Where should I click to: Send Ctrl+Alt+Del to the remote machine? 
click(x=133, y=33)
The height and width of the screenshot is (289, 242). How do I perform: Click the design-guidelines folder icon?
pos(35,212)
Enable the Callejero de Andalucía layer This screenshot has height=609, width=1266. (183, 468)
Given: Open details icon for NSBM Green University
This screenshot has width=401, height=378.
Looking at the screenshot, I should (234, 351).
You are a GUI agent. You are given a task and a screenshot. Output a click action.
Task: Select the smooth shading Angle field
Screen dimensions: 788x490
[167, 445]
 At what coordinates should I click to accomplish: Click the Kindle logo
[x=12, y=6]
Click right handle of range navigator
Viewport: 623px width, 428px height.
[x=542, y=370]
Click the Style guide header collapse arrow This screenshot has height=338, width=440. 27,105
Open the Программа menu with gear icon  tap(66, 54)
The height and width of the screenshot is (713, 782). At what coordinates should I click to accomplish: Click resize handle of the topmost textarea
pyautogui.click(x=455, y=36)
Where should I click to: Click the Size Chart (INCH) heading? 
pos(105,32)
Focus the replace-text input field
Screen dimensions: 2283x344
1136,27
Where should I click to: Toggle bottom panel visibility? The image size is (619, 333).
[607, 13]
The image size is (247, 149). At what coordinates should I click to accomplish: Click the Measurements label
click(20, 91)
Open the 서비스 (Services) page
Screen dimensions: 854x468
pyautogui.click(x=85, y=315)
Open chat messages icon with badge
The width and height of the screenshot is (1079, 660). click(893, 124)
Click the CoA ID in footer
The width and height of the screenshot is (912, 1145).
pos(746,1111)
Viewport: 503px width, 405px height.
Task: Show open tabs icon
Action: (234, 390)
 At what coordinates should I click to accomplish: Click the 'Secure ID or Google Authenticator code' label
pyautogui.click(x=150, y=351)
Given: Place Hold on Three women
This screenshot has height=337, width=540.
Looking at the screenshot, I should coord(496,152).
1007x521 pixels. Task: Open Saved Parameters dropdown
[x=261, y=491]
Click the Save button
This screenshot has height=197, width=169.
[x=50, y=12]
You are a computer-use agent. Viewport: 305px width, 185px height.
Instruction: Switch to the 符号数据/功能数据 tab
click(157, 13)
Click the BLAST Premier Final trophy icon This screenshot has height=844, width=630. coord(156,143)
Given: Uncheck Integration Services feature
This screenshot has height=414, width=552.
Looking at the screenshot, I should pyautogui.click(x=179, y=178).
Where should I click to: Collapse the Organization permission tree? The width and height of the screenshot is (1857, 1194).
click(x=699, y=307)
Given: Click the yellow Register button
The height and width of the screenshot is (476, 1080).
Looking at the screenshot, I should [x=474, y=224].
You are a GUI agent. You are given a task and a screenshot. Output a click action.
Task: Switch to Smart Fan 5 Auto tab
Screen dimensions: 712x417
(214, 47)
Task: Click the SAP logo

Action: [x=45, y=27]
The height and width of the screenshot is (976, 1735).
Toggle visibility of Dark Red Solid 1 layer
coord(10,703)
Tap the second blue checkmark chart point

§

> **Your instructions**
Repeat exactly the lines above from the one with "Click the BLAST" up to and including the one with "Given: Click the yellow Register button". No other line belongs in the reply.

> **Answer section**
Click the BLAST Premier Final trophy icon This screenshot has height=844, width=630. coord(156,143)
Given: Uncheck Integration Services feature
This screenshot has height=414, width=552.
Looking at the screenshot, I should pyautogui.click(x=179, y=178).
Where should I click to: Collapse the Organization permission tree? The width and height of the screenshot is (1857, 1194).
click(x=699, y=307)
Given: Click the yellow Register button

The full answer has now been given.